My grading kiosk idea evolved into a scannable pre-estimate and inventory system that lets collectors digitize their binder, understand rough value before committing to selling or grading, and manage listings from a centralized vault.

User Journey
We mapped the end-to-end ProVault journey to capture user intent at each phase, from discovery and onboarding through listing, negotiation, and drop-off. The goal was to make the path from “I might sell” to “I got paid” feel predictable, with clear trust checkpoints that move users into a GameStop store for verification.
This journey map became our blueprint for prioritizing screens, defining handoffs, and ensuring the experience stays coherent across the app, in-store interaction, and fulfillment.

Primary Screens
We designed the primary screens spanning discovery, onboarding, seller dashboard, drop-offs, and rewards. This MVP was needed to validate the concept in usability testing without skipping the trust-critical steps. Locking these screens gave us a stable prototype baseline to test comprehension, confidence, and conversion from “browse” to “verified drop-off” to payout.

03. The Results
Once the design phase wrapped, we shifted into validation through testing. The client recruited and managed their own testing pool and ran a week of usability sessions using our prototypes. When the feedback came back, it validated the core concept and showed strong user readiness for a trusted peer-to-peer selling flow.
Final Prototype
We built the prototype to behave like the real product. The prototype is fully clickable across the full selling loop so participants could explore, make choices, and recover from mistakes without instructions. That let us observe natural behavior, where users hesitated, what they trusted, and which screens needed refinement before iterating.
Building Our Testing Platform
We had no budget for an unmoderated testing tool, so I built one. In one week, I designed and shipped a two sided platform using Figma Make plus custom code. The platform captured both behavioral data and direct user input, letting us evaluate where people hesitated, what they understood immediately, and what broke trust.

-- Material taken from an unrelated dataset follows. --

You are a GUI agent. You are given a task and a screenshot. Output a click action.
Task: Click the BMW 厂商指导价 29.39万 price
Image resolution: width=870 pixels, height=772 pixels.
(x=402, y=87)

Screen recording captured real user behavior end to end, so we could review hesitation, misclicks, and navigation patterns.
Each task included structured written prompts plus optional voice notes to capture rationale, confusion, and sentiment in the moment.
The Figma prototype was embedded directly in the platform so participants could interact naturally without switching tools or losing context.
AI analysis summarized sessions into repeatable themes, surfacing top pain points and wins without manual transcript grinding.
Usability Test Results
Participants could move through the flow with minimal confusion, understood the value exchange, and consistently called out the transparency and verification steps as the trust builders.
More interesting than the UI notes were the reactions to the model itself. People framed ProVault as a potential market shift, replacing the usual buyer versus seller tension with a collector to verifier to collector loop where legitimacy is built into the transaction itself.